• [To do] Count how many lines below include the string "code", and give that number without anything else.

Collected data entries:
+---+
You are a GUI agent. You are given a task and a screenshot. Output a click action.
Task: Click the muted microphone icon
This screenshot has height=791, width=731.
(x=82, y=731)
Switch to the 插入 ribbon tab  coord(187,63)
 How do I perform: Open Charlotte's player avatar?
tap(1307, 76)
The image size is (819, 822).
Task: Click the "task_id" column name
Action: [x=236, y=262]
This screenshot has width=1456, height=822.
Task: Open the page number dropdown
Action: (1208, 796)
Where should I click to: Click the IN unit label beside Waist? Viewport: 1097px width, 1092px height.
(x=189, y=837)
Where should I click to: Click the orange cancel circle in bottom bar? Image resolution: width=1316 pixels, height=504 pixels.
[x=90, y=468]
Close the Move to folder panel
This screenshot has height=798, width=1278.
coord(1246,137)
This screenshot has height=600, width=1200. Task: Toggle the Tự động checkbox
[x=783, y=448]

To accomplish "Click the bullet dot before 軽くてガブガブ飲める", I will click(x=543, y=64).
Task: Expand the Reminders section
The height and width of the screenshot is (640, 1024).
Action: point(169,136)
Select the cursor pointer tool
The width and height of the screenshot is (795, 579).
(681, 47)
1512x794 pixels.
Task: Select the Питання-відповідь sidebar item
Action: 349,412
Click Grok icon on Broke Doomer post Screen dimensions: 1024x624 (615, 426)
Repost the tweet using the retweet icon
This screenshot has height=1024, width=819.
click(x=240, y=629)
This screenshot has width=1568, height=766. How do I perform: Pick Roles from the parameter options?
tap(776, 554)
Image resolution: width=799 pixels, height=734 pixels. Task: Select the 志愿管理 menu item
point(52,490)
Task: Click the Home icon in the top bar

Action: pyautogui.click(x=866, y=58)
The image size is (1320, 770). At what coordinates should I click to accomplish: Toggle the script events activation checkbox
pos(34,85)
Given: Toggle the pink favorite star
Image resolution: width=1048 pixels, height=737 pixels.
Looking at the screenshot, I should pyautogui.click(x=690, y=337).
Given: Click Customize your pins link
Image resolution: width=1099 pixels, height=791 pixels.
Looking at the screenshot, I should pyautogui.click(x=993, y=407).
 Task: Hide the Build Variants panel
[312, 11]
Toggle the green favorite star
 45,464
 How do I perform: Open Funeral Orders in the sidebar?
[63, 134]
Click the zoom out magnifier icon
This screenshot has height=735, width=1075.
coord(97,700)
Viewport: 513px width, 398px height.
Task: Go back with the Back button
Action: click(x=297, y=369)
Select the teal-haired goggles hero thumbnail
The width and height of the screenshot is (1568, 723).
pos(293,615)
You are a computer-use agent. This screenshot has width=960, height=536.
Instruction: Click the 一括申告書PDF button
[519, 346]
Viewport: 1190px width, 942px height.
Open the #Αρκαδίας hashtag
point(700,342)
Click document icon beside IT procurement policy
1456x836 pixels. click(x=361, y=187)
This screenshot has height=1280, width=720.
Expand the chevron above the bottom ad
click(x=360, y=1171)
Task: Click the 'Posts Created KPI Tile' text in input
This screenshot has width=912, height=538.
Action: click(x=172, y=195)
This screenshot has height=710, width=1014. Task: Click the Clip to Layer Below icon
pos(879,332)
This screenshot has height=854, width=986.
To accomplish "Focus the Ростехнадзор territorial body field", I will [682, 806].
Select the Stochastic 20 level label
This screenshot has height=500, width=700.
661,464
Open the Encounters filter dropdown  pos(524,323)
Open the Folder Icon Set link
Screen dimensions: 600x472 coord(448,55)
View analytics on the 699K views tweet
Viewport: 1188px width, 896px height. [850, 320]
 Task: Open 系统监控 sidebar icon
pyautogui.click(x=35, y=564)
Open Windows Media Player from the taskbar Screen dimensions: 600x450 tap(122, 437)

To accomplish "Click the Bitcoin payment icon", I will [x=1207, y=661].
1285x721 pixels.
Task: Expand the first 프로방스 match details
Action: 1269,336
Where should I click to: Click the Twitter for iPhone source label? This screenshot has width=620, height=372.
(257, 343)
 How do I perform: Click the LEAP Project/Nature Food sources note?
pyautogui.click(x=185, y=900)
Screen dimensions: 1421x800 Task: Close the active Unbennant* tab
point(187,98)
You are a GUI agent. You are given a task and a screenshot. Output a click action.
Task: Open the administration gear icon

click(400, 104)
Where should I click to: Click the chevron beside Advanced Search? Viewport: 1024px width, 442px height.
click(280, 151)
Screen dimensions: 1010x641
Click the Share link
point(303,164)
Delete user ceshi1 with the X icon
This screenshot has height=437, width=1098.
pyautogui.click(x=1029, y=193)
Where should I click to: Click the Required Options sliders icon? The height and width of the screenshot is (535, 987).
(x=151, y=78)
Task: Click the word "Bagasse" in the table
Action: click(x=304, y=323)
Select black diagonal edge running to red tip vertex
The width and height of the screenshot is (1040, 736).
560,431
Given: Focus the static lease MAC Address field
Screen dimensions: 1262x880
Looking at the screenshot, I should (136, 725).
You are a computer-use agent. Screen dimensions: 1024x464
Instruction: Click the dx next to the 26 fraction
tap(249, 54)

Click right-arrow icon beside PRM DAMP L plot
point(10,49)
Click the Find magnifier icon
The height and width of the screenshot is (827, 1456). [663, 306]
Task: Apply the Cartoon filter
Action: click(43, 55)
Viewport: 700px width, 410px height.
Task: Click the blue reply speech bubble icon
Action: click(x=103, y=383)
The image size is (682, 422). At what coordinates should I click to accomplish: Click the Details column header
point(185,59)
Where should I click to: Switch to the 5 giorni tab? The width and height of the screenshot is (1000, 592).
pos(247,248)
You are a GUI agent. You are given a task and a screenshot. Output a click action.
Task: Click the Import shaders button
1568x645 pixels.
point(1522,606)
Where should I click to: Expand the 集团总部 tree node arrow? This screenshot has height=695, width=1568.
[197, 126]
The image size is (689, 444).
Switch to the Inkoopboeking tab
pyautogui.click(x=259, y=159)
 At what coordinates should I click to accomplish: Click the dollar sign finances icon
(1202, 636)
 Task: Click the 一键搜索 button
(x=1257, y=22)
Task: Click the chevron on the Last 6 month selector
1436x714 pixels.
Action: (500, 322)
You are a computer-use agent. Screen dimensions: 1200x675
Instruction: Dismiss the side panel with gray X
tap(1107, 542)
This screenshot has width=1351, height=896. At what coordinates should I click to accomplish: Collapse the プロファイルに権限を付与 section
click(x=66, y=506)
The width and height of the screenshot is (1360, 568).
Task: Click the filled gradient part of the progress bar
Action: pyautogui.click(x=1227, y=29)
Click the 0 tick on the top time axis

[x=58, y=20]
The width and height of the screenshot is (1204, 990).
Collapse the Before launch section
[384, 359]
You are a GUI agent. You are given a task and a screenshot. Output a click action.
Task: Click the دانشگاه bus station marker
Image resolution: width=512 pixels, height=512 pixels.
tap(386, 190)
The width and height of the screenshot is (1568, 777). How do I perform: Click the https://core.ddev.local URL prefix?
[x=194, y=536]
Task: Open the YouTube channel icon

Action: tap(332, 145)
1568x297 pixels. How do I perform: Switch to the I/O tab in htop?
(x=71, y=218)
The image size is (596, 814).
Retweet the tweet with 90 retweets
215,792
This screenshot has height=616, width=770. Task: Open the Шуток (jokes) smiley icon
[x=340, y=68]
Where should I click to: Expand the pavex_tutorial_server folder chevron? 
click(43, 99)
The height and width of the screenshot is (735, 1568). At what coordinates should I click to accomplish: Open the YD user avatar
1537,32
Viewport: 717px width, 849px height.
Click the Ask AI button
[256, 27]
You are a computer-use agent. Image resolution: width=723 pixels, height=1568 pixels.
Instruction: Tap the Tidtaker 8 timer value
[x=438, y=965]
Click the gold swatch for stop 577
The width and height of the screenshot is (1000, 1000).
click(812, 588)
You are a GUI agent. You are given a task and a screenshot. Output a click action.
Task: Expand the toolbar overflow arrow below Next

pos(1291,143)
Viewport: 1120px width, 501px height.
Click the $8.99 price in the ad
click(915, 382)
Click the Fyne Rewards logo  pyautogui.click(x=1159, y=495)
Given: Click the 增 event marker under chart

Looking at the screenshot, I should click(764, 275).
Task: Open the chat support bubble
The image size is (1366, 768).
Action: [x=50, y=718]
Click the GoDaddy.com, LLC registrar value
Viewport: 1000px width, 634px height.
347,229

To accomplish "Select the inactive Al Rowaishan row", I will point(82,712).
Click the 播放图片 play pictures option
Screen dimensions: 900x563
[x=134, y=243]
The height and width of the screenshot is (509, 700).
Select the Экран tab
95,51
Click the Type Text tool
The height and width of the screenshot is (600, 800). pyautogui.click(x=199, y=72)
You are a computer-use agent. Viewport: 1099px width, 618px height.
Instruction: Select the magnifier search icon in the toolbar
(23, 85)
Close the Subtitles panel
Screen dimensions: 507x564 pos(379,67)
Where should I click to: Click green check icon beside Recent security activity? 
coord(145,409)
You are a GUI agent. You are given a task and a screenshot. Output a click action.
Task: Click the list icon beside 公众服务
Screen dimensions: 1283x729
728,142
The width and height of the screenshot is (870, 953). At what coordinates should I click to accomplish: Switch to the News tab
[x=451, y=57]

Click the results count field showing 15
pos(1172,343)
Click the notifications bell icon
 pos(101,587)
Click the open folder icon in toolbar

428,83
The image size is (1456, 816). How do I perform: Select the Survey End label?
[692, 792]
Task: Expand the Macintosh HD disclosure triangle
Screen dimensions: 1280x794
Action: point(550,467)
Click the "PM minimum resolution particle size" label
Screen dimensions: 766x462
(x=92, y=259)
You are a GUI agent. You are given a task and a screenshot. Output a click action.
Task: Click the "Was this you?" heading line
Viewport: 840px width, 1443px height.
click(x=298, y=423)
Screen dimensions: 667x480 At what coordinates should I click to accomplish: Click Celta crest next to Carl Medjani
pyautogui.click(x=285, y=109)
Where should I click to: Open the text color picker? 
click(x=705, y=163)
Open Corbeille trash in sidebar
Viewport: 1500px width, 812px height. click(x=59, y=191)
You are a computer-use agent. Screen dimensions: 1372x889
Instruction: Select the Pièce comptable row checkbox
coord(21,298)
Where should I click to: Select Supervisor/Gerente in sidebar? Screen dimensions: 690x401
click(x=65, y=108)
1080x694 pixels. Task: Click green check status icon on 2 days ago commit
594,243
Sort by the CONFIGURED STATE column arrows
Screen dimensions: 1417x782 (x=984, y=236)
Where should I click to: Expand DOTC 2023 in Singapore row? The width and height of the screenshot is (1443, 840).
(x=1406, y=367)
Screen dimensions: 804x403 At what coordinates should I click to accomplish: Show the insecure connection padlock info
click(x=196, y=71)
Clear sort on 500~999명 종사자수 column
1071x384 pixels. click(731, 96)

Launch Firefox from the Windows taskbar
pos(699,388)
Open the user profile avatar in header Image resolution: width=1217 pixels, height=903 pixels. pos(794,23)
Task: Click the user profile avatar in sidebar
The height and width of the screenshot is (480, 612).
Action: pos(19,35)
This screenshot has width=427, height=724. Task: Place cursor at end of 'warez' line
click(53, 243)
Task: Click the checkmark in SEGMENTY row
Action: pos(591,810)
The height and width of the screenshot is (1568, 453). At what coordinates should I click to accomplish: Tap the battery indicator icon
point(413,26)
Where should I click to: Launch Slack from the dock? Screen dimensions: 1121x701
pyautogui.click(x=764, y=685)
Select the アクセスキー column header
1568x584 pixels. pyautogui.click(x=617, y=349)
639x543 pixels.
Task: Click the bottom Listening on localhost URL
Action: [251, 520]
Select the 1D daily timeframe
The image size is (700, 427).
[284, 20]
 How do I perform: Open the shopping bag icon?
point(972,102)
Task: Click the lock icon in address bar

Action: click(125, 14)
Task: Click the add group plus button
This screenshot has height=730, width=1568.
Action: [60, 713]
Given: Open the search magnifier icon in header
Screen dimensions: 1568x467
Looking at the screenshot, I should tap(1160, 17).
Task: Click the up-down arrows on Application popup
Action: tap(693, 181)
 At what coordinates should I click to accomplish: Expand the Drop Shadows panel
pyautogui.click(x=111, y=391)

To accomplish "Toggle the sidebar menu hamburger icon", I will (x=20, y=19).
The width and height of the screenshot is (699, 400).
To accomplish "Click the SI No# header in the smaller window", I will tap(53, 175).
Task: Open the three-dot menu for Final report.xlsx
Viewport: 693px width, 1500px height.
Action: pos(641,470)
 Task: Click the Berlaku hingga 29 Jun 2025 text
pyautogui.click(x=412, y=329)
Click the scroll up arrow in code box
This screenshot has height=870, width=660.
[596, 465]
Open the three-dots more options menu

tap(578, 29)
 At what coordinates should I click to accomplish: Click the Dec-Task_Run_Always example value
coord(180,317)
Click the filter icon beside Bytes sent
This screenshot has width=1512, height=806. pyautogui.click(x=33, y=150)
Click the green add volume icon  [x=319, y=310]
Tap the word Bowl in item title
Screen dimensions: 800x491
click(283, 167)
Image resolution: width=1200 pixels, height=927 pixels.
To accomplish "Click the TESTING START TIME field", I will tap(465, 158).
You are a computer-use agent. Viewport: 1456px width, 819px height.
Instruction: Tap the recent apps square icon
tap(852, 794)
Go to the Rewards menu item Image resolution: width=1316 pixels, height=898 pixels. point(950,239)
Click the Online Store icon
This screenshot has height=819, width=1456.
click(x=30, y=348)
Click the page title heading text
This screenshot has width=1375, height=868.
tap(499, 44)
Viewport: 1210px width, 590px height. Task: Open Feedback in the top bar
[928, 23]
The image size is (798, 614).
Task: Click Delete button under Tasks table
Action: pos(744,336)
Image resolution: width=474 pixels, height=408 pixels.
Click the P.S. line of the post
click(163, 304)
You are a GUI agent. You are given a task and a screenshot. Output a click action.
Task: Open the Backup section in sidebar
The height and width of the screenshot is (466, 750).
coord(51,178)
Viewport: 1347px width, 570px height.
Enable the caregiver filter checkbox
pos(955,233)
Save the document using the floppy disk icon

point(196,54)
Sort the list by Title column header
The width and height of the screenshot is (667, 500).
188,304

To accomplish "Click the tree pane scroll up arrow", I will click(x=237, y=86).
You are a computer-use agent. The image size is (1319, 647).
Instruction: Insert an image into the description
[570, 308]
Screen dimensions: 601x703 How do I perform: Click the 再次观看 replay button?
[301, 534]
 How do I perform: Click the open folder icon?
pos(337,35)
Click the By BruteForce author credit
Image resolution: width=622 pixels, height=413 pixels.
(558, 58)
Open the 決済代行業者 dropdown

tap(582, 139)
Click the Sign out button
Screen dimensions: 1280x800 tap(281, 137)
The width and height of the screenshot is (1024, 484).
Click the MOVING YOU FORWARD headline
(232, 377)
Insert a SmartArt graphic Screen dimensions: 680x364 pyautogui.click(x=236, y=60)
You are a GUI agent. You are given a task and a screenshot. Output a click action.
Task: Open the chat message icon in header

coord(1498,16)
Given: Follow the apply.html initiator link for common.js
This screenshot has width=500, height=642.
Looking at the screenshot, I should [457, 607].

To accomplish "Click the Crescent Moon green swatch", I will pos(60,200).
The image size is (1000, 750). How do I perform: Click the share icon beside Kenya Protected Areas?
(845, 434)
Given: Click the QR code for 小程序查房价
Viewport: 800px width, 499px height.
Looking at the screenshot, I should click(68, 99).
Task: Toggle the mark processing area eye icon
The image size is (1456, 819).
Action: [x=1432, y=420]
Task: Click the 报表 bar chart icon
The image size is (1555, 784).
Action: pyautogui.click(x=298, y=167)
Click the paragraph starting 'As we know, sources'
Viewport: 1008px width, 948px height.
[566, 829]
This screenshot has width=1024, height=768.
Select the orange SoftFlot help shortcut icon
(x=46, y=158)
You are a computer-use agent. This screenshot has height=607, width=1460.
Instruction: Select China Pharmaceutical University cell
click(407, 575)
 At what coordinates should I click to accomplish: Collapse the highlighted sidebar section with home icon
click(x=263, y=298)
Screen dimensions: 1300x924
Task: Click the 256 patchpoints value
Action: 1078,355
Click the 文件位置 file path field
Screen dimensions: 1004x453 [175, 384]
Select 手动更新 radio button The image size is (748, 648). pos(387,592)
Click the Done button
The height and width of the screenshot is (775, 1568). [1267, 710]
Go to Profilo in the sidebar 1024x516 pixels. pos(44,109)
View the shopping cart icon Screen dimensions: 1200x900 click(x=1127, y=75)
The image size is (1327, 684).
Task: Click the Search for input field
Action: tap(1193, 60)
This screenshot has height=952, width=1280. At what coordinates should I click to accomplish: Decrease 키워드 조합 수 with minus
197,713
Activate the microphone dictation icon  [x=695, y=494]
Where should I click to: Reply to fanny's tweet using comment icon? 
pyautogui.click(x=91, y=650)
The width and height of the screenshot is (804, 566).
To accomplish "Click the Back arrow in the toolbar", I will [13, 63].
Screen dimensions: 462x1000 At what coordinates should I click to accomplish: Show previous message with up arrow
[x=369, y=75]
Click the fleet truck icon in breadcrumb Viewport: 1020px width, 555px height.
+---+
• [Written solution] 2